The most convincing argument that time travel will never be possible is that certain events have transpired that time-travelers obviously would have wanted to prevent, if it were within their power. Since these events have not been prevented, it can be assumed that no one came back to prevent them because time travel isn’t possible. That can be a pretty convincing line of thought. But I have a different theory.
I don’t discount the possibility of time travel. Nor do I ascribe to the belief that time is immutable. However, I have a different hypothesis as to why time-travelers haven’t altered our history.
Time travel stories always involve one or more people moving forward or backward in time, but remaining stationary with respect to our three-dimensional space. If they leave from a parking lot, they will re-appear at the same spot in that same parking lot. It will be at a different time.
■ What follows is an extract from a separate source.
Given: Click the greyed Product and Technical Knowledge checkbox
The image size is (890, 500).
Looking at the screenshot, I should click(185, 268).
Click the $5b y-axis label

The parking lot may not be there, it may not have been built yet or it may have been ripped up and replaced with a park or an apartment building, but the traveler will appear exactly where the parking lot used to be.
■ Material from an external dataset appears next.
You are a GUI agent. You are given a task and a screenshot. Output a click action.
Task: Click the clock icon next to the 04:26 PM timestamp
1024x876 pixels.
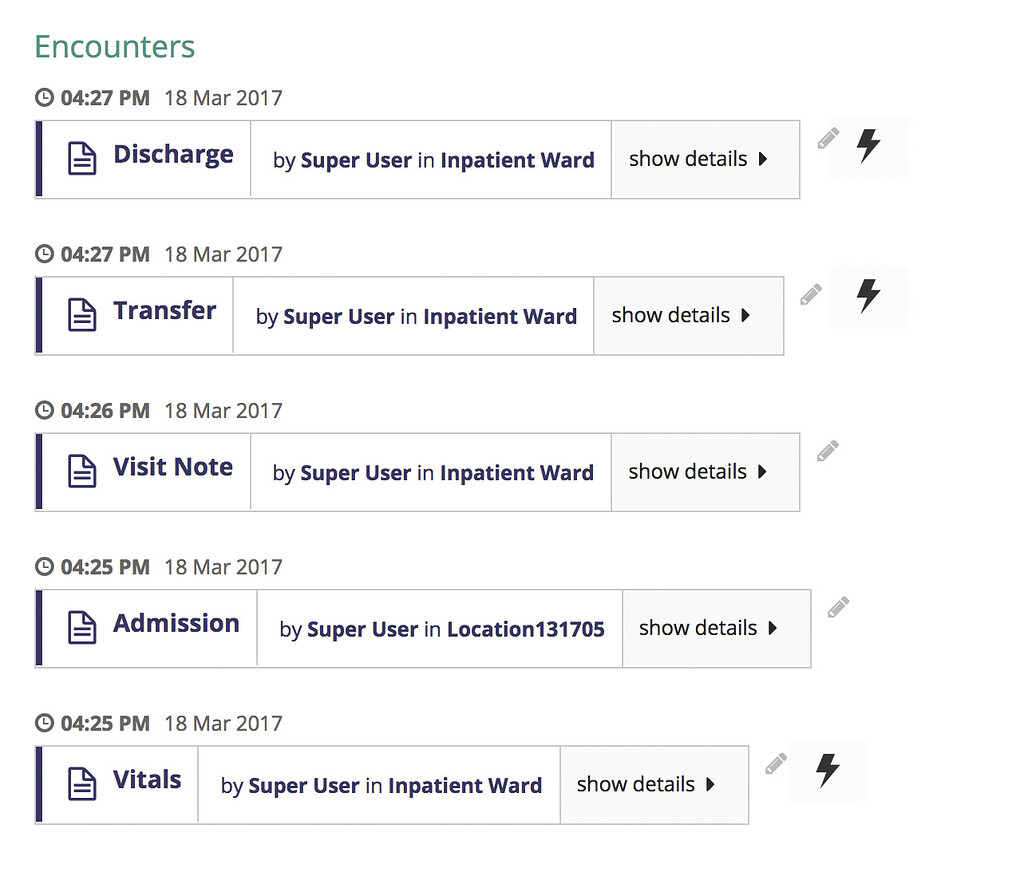(45, 410)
That’s the bit I have a problem with. The way I see it, the traveler will travel through time but remain stationary with respect to our three-dimensional space. We agree up to that point. However, I would insist that the traveler would remain stationary with respect to the universe, not some local point of reference, such as a parking lot.
The Earth rotates once upon its axis every 24 hours. If our traveler was located in New York and moved forward 12 hours in time, the Earth would continue to spin (one-half revolution), and she would find China under her feet when she re-appeared. Of course, there is more going on than just the rotation of the Earth. The Earth also revolves around the Sun once every 365.256 days. This orbit is approximately 584 million miles. If our traveler moves forward in time 12 hours, the earth would have moved along its orbit roughly eight hundred thousand miles during this same time. Our poor time-traveler would re-appear only to be left sucking vacuum.
Further, our Sun follows an orbit around the Milky Way galaxy. That galaxy is part of a cluster of galaxies that affect each other’s movements. That cluster is part of a super-cluster whose components similarly affect each other. That super-cluster is moving generally away from the center of the universe, the point at which the big bang took place. I won’t even attempt to guess at the combined effect of all of these forces, other than to say that the point on the earth, where our traveler was standing when beginning her 12-hour voyage into the future, must be a very great distance away when she returns to our space-time continuum. Her distance and direction from the center of the universe would remain unchanged, but the Earth, Sun, Galaxy, etc. would have moved away from the point where she was when she started.
Time travel may well be possible, but as I see it the traveler would be in no position, as it were, to affect changes in the timeline.